Myanmar: Political Activists Detained
Myanmar: Political activists detained in run-up to new constitution
In the run-up to the drafting of a new constitution, the Burmese authorities have extended the detention of prisoner of conscience U Tin Oo and other opposition leaders and have arrested seven political activists from the Shan minority.
"We strongly condemn these actions and urge the authorities to release these people, along with the many other prisoners of conscience in the country," said Natalie Hill, deputy Asia director at Amnesty International. "The Burmese authorities must also amend those laws and practices which have been routinely used to deny people their rights to peaceful political activity."
U Tin Oo, 77, is the vice-chairman of the National League for Democracy (NLD), and has been under house arrest without charge or trial for 20 months. On 13 February the authorities extended his detention for another year under the State Protection Law, which allows for the detention of political figures without ever bringing them to court.
The seven political activists from Shan political groups were arrested on 8 and 9 February. They included senior Shan Nationalities League for Democracy leaders and political veteran U Shwe Ohn, 82. The whereabouts of six of the men are unknown, and they are believed to have been detained in connection with a meeting of senior Shan leaders. U Shwe Ohn is being held under house arrest.
Myanmar's National Convention -- a meeting to draft principles for a new constitution -- begins tomorrow. Many of those currently detained or in prison are legitimate delegates. Opposition parties are boycotting the sessions stating their conditions for attendance -- including the release of opposition leaders -- have not been met.
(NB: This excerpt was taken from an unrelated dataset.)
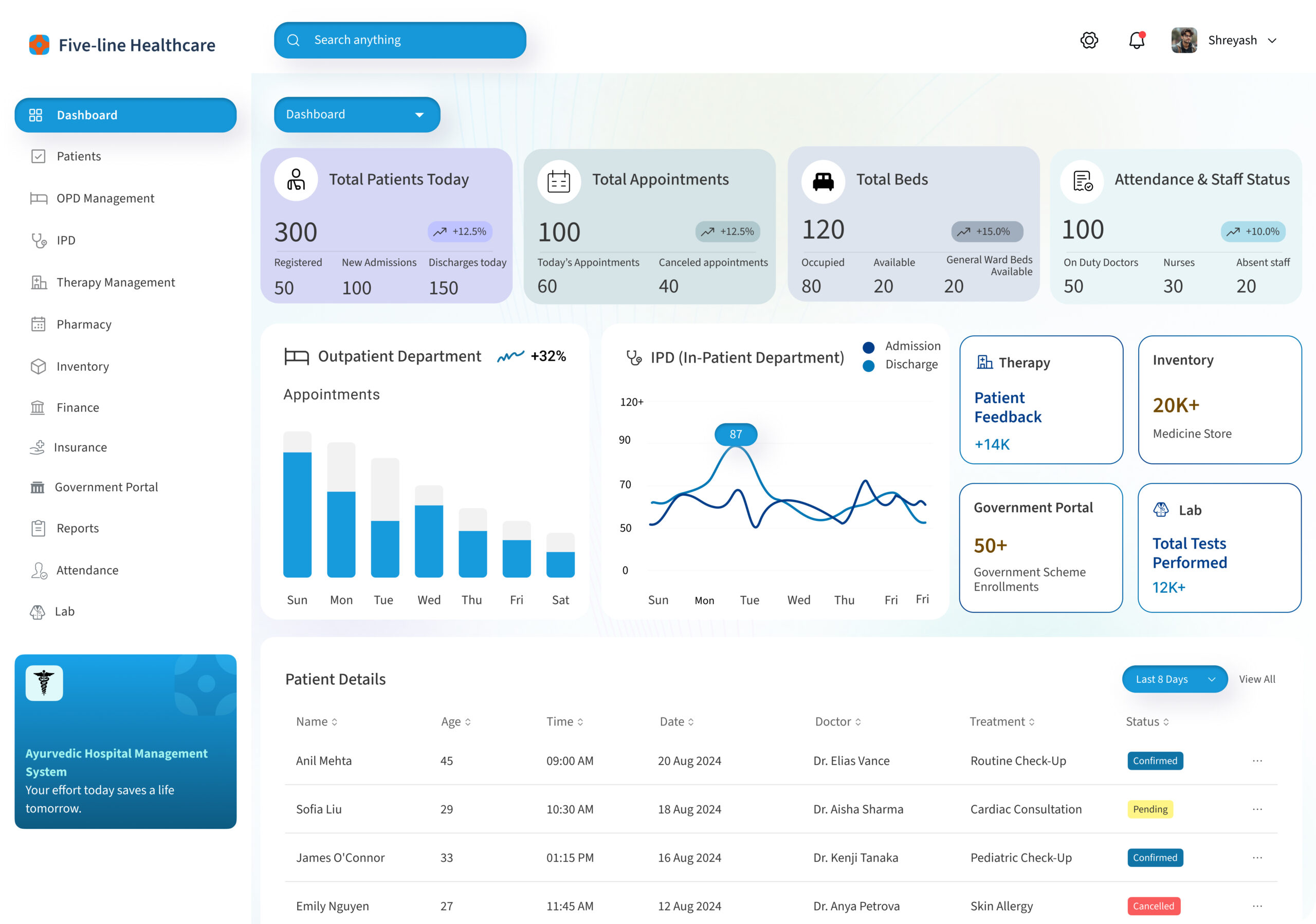
Task: Open OPD Management in sidebar
Action: click(105, 198)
"Drafting a new constitution could be a great opportunity for a country to make progress by guaranteeing the human rights of all its citizens, " said Ms Hill. "But in Myanmar this opportunity has been marred by the ongoing imprisonment of peaceful political activists and the recent arrests of yet more political figures. This is a time when authorities should be providing assurances that people will not be penalized for peaceful political discussions. Instead, by arresting and extending detention, the authorities send an unequivocal message that peaceful political activities will not be tolerated. "
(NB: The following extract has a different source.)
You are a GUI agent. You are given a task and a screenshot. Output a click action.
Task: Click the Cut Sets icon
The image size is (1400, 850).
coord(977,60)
"The justice system has for years been systematically abused to imprison peaceful political critics," said Ms Hill. "It is unacceptable that people are detained without even having the chance to challenge their detention in court."
There are more than 1300 political prisoners in Myanmar, many of whom are suffering from serious health problems exacerbated by their treatment in detention.
In the last month authorities have also extended the detention under the 1975 State Protection Law for a further year of Dr Than Nyein and Dr May Win Myint, two senior NLD Members of Parliament elect. The two have already served a seven year prison sentence, solely for organising an NLD meeting.
Aung San Suu Kyi, NLD general secretary, is among the at least 18 persons currently held under the 1975 State Protection Law. Authorities extended her detention by a further year in November 2004. She has been held for at least nine of the last fifteen years without charge or trial.